The Secret Kabbalah of Mensa

We live in an age of unprecedented Kabbalah consciousness. Jewish esotericism is immensely popular. This month I was invited to speak on the topic of the esoteric in Judaism at the Texas regional Mensa conference. It was a very nice experience. I frankly had no idea what a Mensa conference would look like. Would it be a crowd of severely and profoundly gifted people? Would there be a surfeit of intellectual acumen and social maladjustment? As it turns out, a Mensa conference most resembles an Elder Hostel; wide-ranging programming for lots of ordinary people in sneakers and relaxed fit jeans, munching pretzels.

So to test their pop genius, in my introduction I asked the assembled to see if they could identify the ascendant Kabbalah master who uttered this insight:

"[Kabbalah] helps you confront your fears. Like, if a girl borrowed my clothes and never gave them back and I saw her wearing them months later, I could confront her."

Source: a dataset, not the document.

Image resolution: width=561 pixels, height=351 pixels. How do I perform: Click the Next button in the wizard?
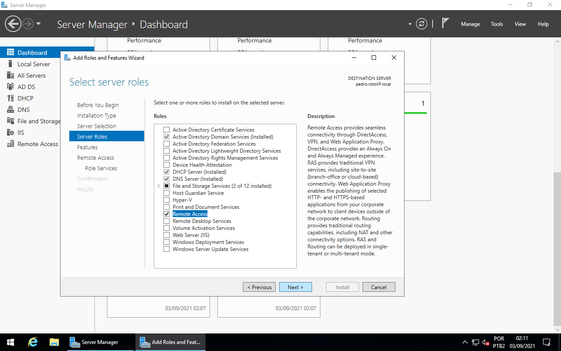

I was about to give them multiple-choice options: A) Madonna, B) Paris Hilton, or C) Britany Spears, but I was gratified that several people knew the answer without prompting - it was Paris. These folks certainly have a very high pop-Kabbalah IQ.

I shared with them my opinion that Kabbalah is a lot like a favorite family-owned restaurant: the more success it enjoys, the more danger there is that it will go into serious decline, quality-wise. It doesn't have to be so, but the risks are great, as the Hollywood fad for Kabbalah amply demonstrates.

But I also shared with them how the authentic practitioners of Jewish mysticism are themsleves partly to blame for this. When it comes to Kabbalah, there are secrets and then there are secrets. And many Jewish mystics seem to experience an irresistible urge to put their secrets down in writing. Oh, occasionally there is a genuinely occult teaching that remains a mystery to this day. A few secret teachings, such as the meaning of the priest-king Malchizedek or the symbolism of Boaz and Yachin, the two pillars in front of Solomon's temple, remain concealed from us. Today, we have only hints of what these things signify. On the other hand, most of the sodot and razim, the great secrets of Kabbalah, are readily available to the diligent researcher.

See, the problem for people with secret revelations is that Judaism has basically put the kibosh on new revelations for the past 2300 hundred years. Since the end of institutional prophecy around 300 BCE, the power of revelation has been, as the Talmud puts it, "given over to children and madmen." Judaism has a "parenthetical" theology - though we are bracketed by the past experience and future promise of direct revelations from the Blessed Holy One, we now live in an era when God chooses not to speak to us. So when a Kabbalist gets a new insight (by means of a bat kol, a visitation of Elijah, or a vision) into the supernal realms, the divine plan or the cosmic order, how does he convey it in a way that will be taken seriously?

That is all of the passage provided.